It's Getting Hot In Here

I read a lot of internet photography forums. A common question is "will these lights work for me?" That link usually follows to a page of what are typically known as "hot lights." People are notorious for wanting to get the most they can, for as little as they can. "Hot Lights" fill that need for people. They are nice and bright for solid lighting. The trouble is, they get… well, hot.

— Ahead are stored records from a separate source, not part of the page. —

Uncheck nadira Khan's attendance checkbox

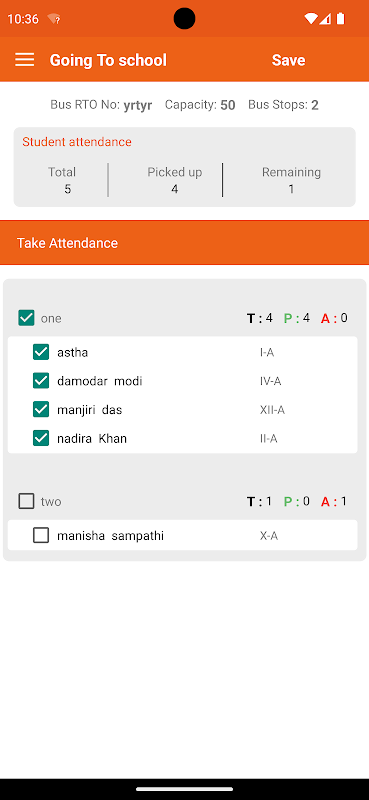(x=41, y=438)
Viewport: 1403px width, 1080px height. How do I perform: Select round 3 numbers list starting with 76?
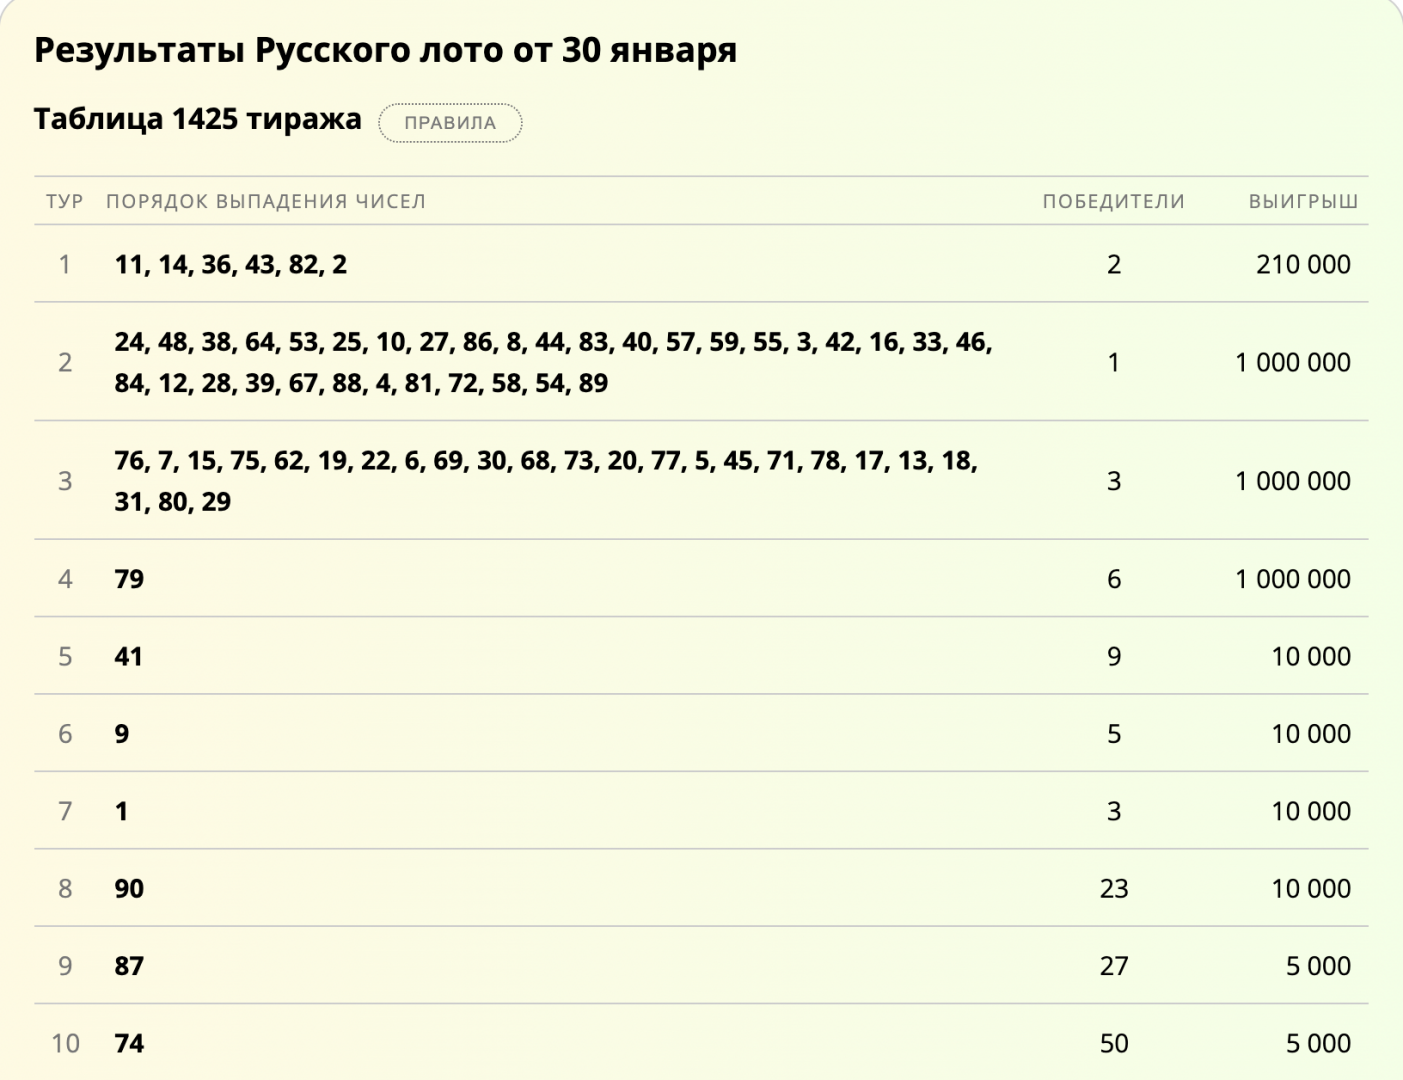point(546,480)
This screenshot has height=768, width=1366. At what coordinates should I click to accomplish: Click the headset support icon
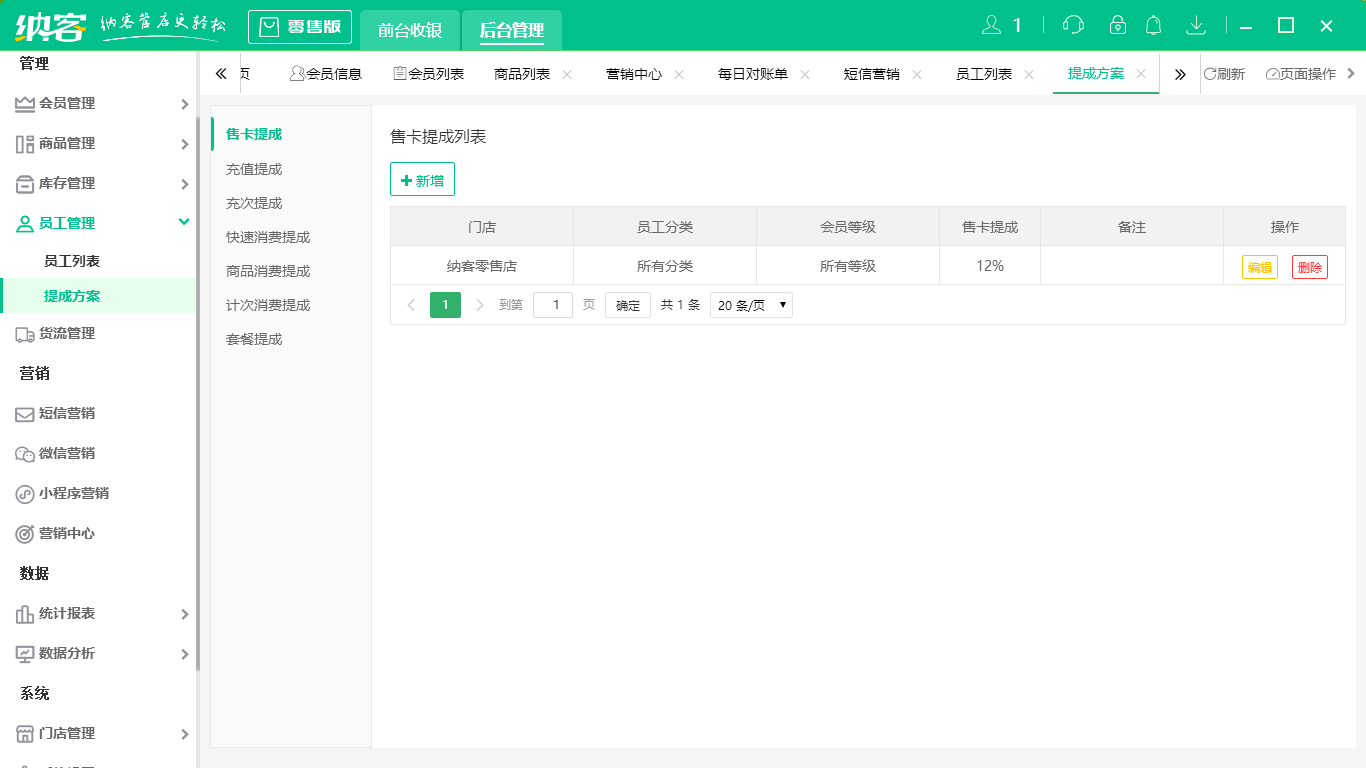[1073, 24]
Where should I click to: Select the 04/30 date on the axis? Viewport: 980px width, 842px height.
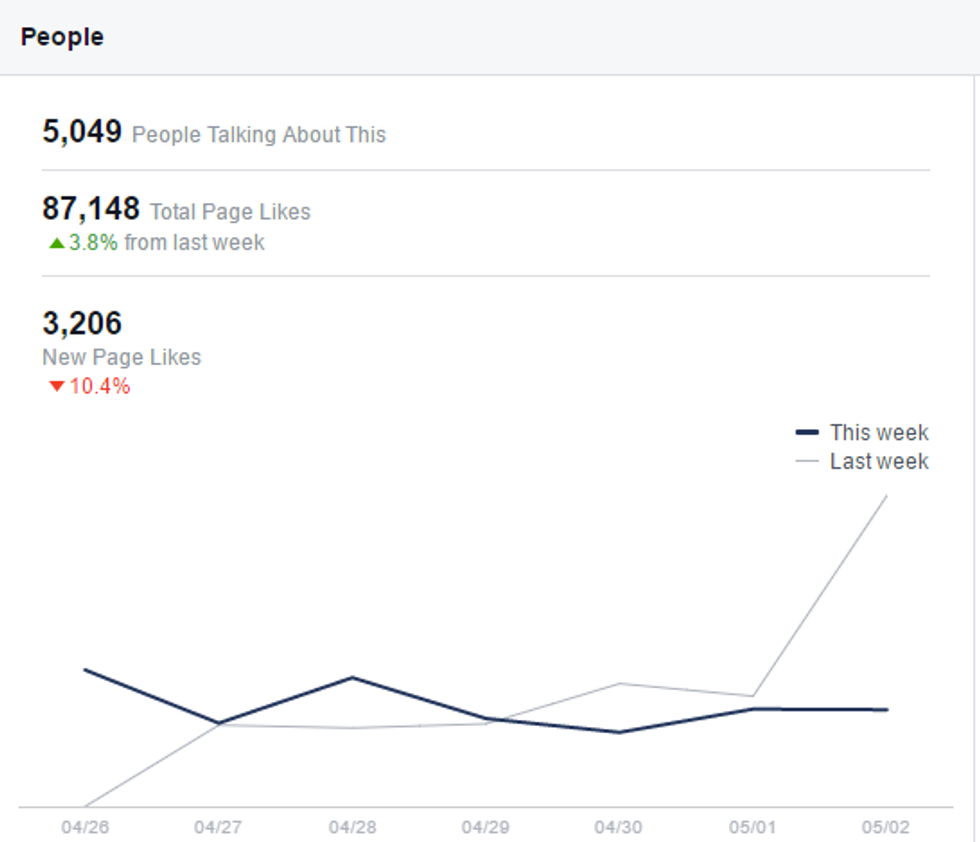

I borrowed a set of Photoflex Starlite Lights that I've used for video and figured I'd give them a shot for photography. After all, they have softboxes on them, even if they are the "small softbox."

Lighting Test - Ed (1b)

The lighting quality is nice. I wasn't "wowed" by them. I actually found them a little difficult to work with. My first complaint was not having any "power" adjustability. You were stuck with the wattage these lights put out. Sure, you could move them forward and back from the subject to "cut their power", but not when they are overhead, or if you still want the "soft light" of a softbox.

After about 15 minutes, "the set" started getting warm, and it's winter. While they did a good job of taking off the winter chill from the room, I can imagine what it might be like in the summer with them.

Constant lighting does have benefits. You are able to "see" the shadowing better because your light is always on. And it's fine for working with still life projects. Hammer, nails and computer mice don't care how warm it gets. The price factor is nice as well, most "hot lights" are cheaper then a monolight setup.

I'm sure that people have made great images with this style light. I've seen good results from hardware store halogens and some light modifiers. I just don't believe these lights have the versatility for me to drop the cash on a setup like this. I'll hold out for my monolight setup with a big octobox or softbox.